Baba says, ‘Simply continue to experience, ‘Only the One is my Baba.’ This is full knowledge.‘
I am a soul, not the body. I, the soul have taken 84 births in this world cycle and have taken on a different body in each birth. I, the soul have thus also had a different bodily father in each birth. But the father of I, the soul, is always just the One. Only the One is my Baba. The essence of this knowledge if to realize this truth, accept this truth and experience this truth, practically. While Shiv Baba is my Father throughout the cycle, He takes on a corporeal body only at this time, at the very end and sustains me practically. That is why this time is celebrated as the great confluence– the meeting of God with His long lost and now found children. He comes to this physical plane, takes the support of Brahma’s body and speaks to me, listens to me, embraces me, eats with me, walks with me, shops with me, plays with me…He is with me at every second, at every step. He becomes involved, as a father would, in every tiniest aspect of my life. Yes, He has an opinion about what I can eat, watch, wear, see, hear, speak, and all the rest. He is my very own Father, my Baba.
Even Gandhiji was called Bapuji but He is the bapu of all of Bharat, the father of the nation. It wasn’t as though Gandhiji knew each one who called him bapu; he didn’t even know their name, let alone anything more. That was a title given to him out of respect for what he did for the nation. This Father is my own personal Father, He is my real Father. Sure, He too is remembered as the Father of all Souls and He is, but, He is each soul’s own father, He is my Baba. He lives with me and fulfills the relationship with me. He knows everything about me, not just of this one birth but of every birth I have taken. He reminds me of it- ‘see your elevated part in the whole cycle’, He says. ‘You are no ordinary soul, you are My child, you are just like Me.‘ I hear that and will either shrink back in shame or experience pure intoxication – depends on my consciousness.

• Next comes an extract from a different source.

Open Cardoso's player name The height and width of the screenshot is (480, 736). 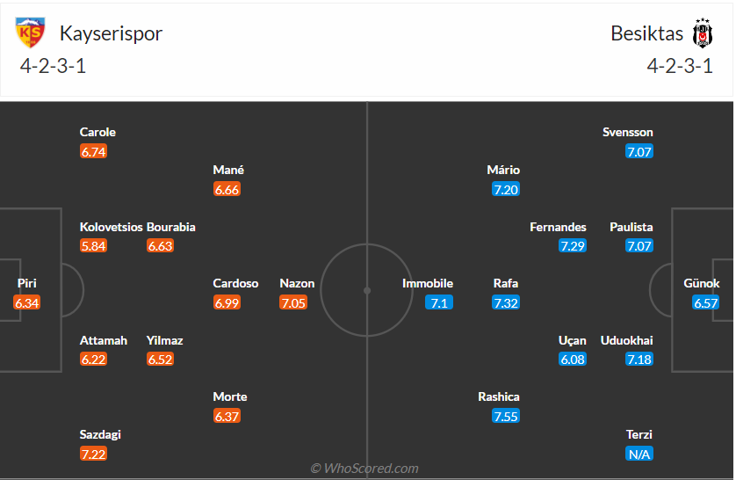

If I still consider myself as the bodily role I am playing now, identify as the bodily name, title, relationships etc., then, I will have a really hard time accepting what He is telling me about me and accepting Him as my Father. But if I consider myself as the eternal soul, the point of light, the actor who has played many roles around the cycle, then I am ecstatic to be reunited with my Father, to be home, to be loved by Him, to be looked after by Him, to be reminded of who I am and who I am to Him. God is my own Baba, He is my Father, personally, practically.
But despite this, some children complain that they stay in remembrance and yet don’t receive the Father’s love, don’t experience His sustenance. The Father is the Ocean of Love, He is my Baba and so it is impossible that I have yoga with Him and yet remain deprived of His love. However, the method to attain love is to remain detached. Until I become detached from the body and bodily relations, I cannot receive His love. Because He is connecting with me, the soul and if I am seated in the consciousness of the body, then there is a dis-connect. This is why there should be no attachment with anyone or anything else that comes with the territory of body consciousness: ‘my son’, ‘my husband/wife’, ‘my job’, ‘my status’, ‘my bank balance’, ‘my reputation/image’, ‘my talents’, ‘my accomplishments’ etc. If there is attachment, it must only be with the Father in all relationships. ‘Don’t just say it but actually experience ‘Mine is the one Father and none other’, He says. ‘Eat, drink and go to sleep but do it with love for the one Father. That is, become detached.‘ As far as talents and accomplishments, the funny thing is, I found out about these talents after Baba came and awakened them in me; similarly, I accomplished whatever I did after He enabled me to. Before He came, I wasn’t even aware of my talents or what I was capable of! But the moment I used my God given talent and accomplished something and received the recognition, I eagerly lapped it all up as ‘mine’. ‘This, is a sin‘, He says. ‘It isn’t yours, the Father gave it to you.’ To be attached to the talent or the accomplishment when I could be attached to the One Who gave them all to me, is to be silly.
I have had half a cycle’s worth of experience being attached to limited supports- whether people, things or labels- and there were only attainments of sorrow and peacelessness. ‘Since you have heard, tasted and seen everything, how can you choose that poison again!?’, asks Baba, ‘therefore remain constantly detached and loving to the Father.’ Baba always says: ‘Keep “My Baba” hidden inside you in such a way that no one can remove Him from there. He is the Baba of my heart.‘ ‘You have labored enough for half the cycle. Now BapDada has come to liberate you from all the laboring’, He says, ‘the easy way to do this is to simply remember: ‘My Baba’. With this one expression, all the other mines that cause sorrow will finish. Just continue to say ‘Baba, Baba’ and you will continue to swing comfortably in the swing of happiness.’ I’ve had many bodily fathers but none of them knew me, the soul. Only my true Father does and He is here with me now. All I have to do is realize, accept and experience. He says: ‘constantly stay comfortable in remembrance of the Father. Simply remember: ‘My Baba”. I was searching for my true identity and belonging. I find it in the experience of ‘My Baba’. This is the full knowledge.